Collected data:
= Beginning of Section =

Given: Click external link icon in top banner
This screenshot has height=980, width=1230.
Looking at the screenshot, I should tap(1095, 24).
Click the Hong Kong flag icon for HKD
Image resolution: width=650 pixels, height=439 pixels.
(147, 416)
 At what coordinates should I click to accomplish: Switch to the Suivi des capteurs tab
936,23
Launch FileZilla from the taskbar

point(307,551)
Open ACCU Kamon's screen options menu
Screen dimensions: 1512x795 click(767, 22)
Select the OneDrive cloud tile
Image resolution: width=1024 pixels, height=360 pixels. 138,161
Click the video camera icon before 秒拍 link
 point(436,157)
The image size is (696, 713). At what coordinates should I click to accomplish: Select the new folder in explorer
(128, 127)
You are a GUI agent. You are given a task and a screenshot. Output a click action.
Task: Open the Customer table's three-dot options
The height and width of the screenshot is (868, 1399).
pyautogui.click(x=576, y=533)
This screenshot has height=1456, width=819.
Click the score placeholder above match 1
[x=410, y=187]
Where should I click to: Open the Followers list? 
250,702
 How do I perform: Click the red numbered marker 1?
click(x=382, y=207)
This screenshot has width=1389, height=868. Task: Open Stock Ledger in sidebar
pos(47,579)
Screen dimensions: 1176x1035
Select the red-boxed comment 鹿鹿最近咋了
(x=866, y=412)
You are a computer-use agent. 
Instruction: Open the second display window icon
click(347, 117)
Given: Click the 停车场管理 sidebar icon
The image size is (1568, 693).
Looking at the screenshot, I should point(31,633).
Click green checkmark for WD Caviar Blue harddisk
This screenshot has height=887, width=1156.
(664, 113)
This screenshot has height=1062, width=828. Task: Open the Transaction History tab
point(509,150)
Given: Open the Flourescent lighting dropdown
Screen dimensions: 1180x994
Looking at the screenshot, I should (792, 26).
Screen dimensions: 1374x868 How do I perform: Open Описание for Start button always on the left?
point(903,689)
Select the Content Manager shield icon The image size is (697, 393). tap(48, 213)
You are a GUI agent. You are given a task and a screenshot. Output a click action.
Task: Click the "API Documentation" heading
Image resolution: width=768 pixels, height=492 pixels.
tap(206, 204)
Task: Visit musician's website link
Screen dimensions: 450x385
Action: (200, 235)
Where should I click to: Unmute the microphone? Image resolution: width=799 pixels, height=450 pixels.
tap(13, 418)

= End of Section =

Your output must contain exactly the lines from the one containing "How do I perform: Click" to the final line of the data above, and no other text.

RESPONSE ::
 How do I perform: Click the red numbered marker 1?
click(x=382, y=207)
This screenshot has width=1389, height=868. Task: Open Stock Ledger in sidebar
pos(47,579)
Screen dimensions: 1176x1035
Select the red-boxed comment 鹿鹿最近咋了
(x=866, y=412)
You are a computer-use agent. 
Instruction: Open the second display window icon
click(347, 117)
Given: Click the 停车场管理 sidebar icon
The image size is (1568, 693).
Looking at the screenshot, I should point(31,633).
Click green checkmark for WD Caviar Blue harddisk
This screenshot has height=887, width=1156.
(664, 113)
This screenshot has height=1062, width=828. Task: Open the Transaction History tab
point(509,150)
Given: Open the Flourescent lighting dropdown
Screen dimensions: 1180x994
Looking at the screenshot, I should (792, 26).
Screen dimensions: 1374x868 How do I perform: Open Описание for Start button always on the left?
point(903,689)
Select the Content Manager shield icon The image size is (697, 393). tap(48, 213)
You are a GUI agent. You are given a task and a screenshot. Output a click action.
Task: Click the "API Documentation" heading
Image resolution: width=768 pixels, height=492 pixels.
tap(206, 204)
Task: Visit musician's website link
Screen dimensions: 450x385
Action: (200, 235)
Where should I click to: Unmute the microphone? Image resolution: width=799 pixels, height=450 pixels.
tap(13, 418)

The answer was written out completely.